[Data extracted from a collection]
[Start of section]

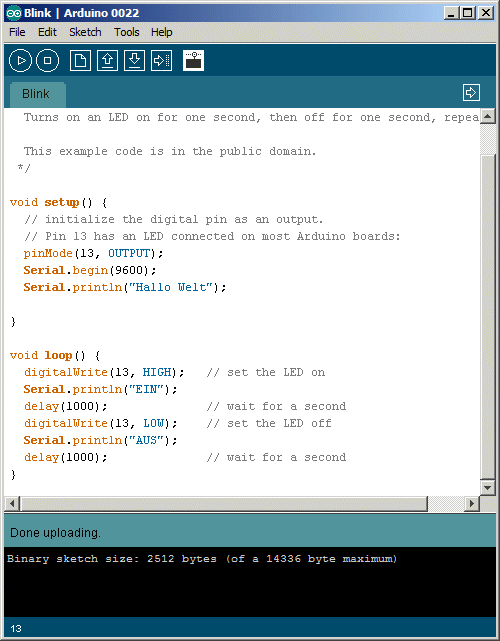
Task: Click the vertical scrollbar up arrow
Action: [x=487, y=117]
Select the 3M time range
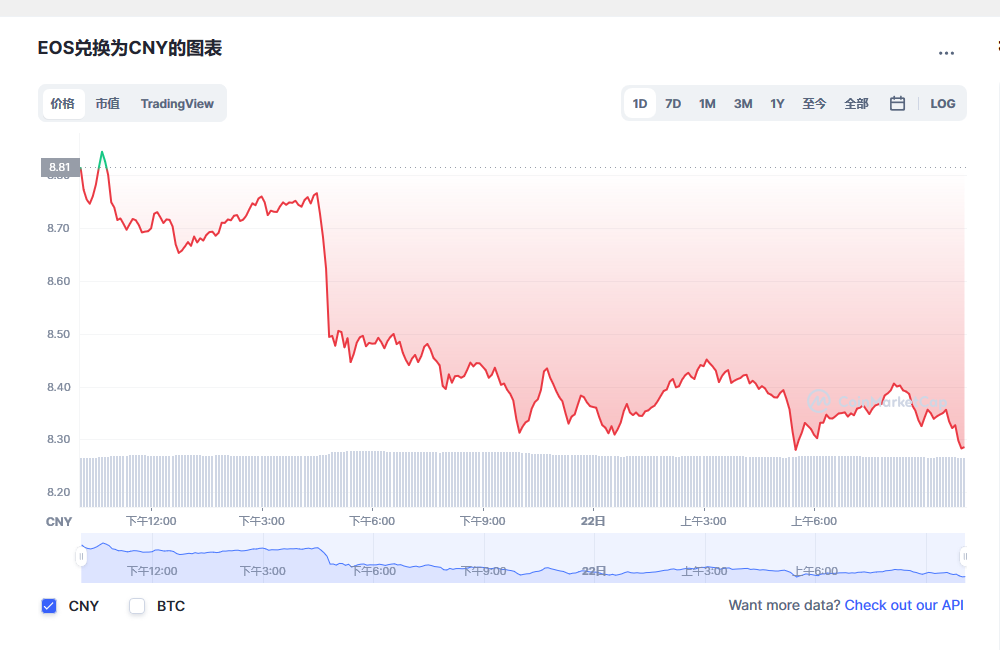 pyautogui.click(x=743, y=103)
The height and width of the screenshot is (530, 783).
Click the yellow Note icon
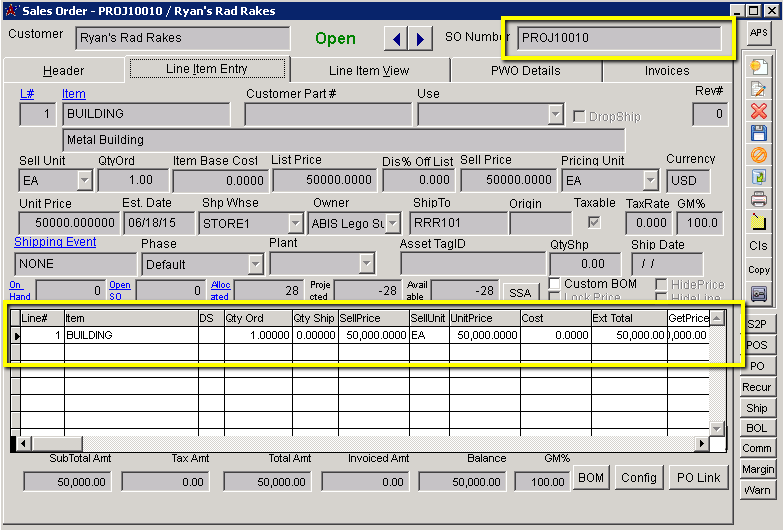pos(759,221)
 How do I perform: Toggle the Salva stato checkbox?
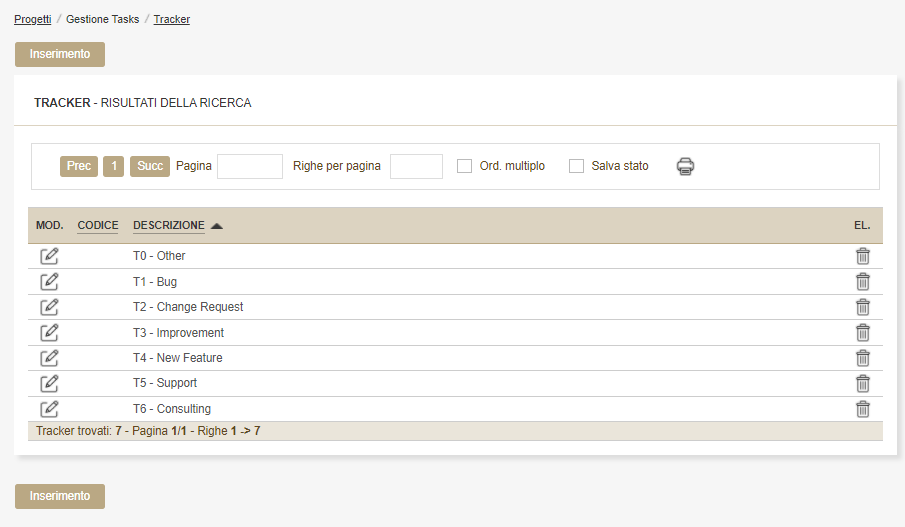[576, 166]
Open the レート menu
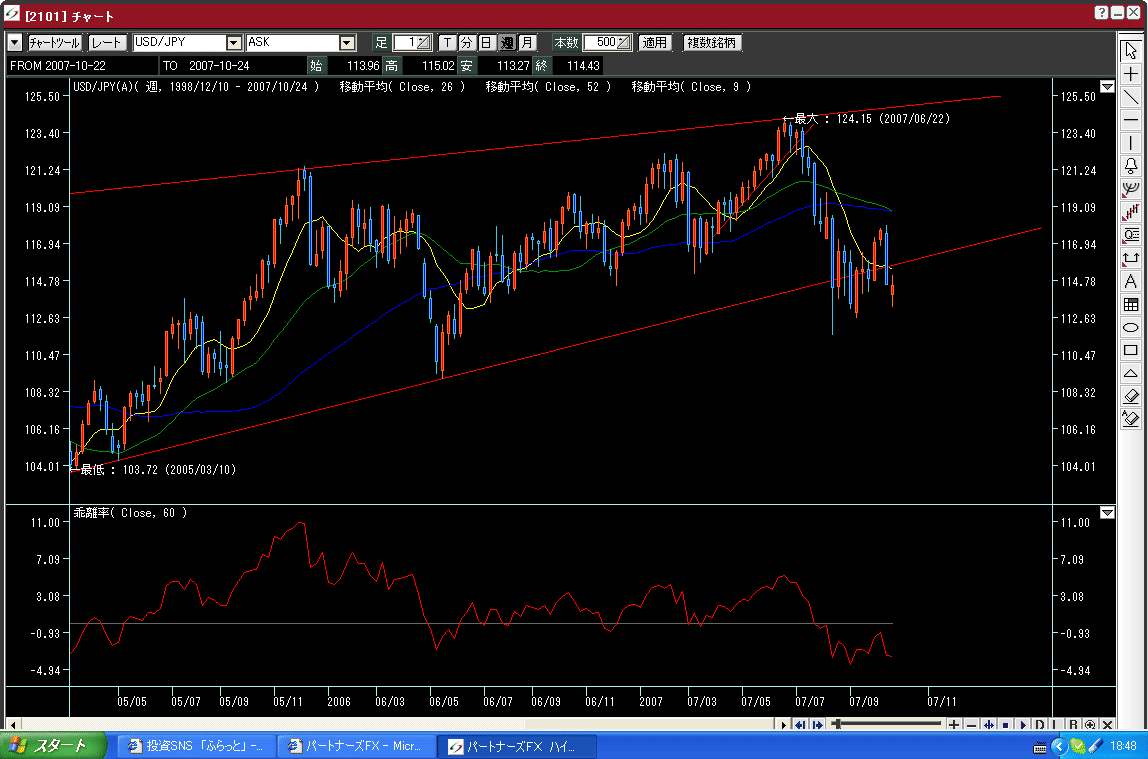Viewport: 1148px width, 759px height. (107, 43)
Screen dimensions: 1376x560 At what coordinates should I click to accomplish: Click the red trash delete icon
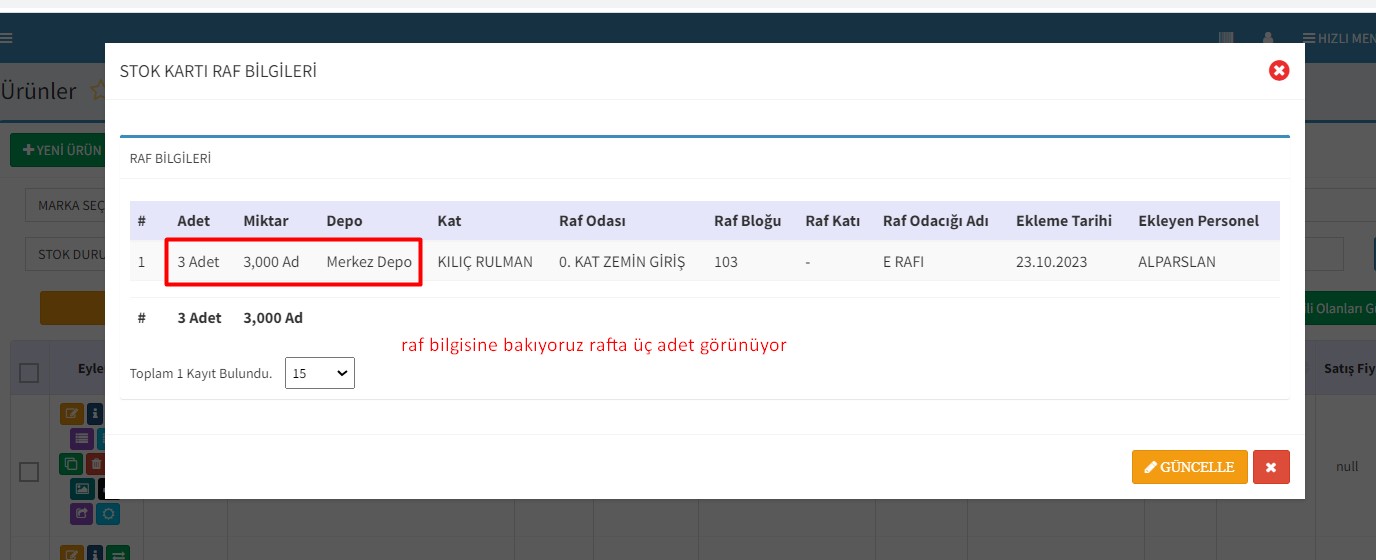point(96,464)
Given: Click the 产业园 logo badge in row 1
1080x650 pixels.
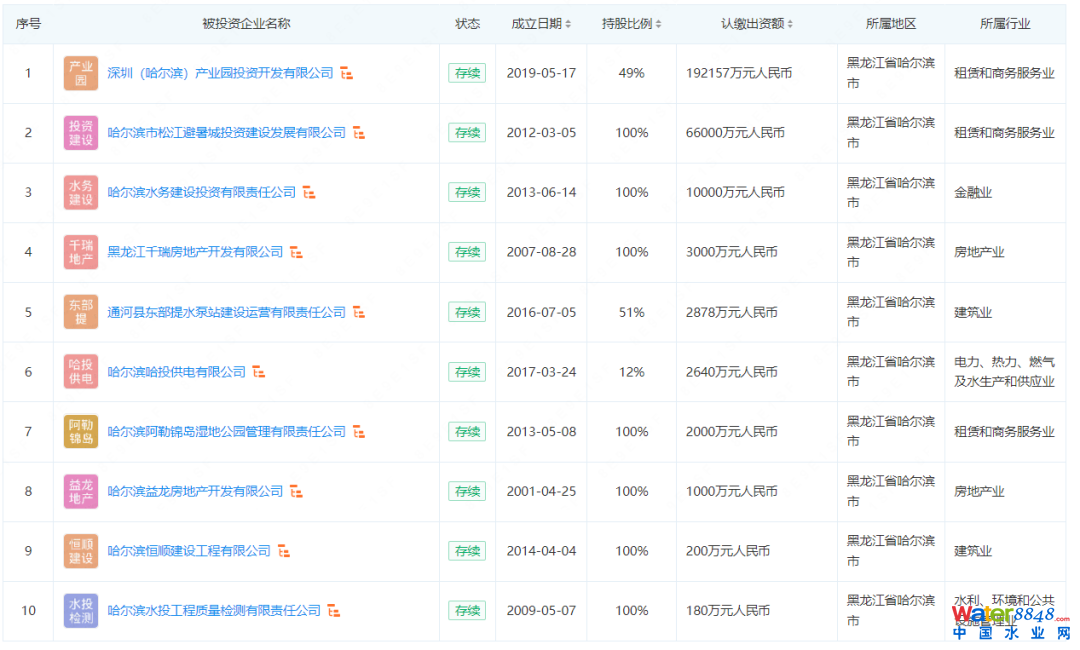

[End of section]

ASSIGNMENT.
Give again, unchanged, only the lines from the line containing "Given: Click the 产业园 logo badge in row 1" to the last line of the records above. Pictures do not belong in the copy.

OUTPUT OF THE EXERCISE.
Given: Click the 产业园 logo badge in row 1
1080x650 pixels.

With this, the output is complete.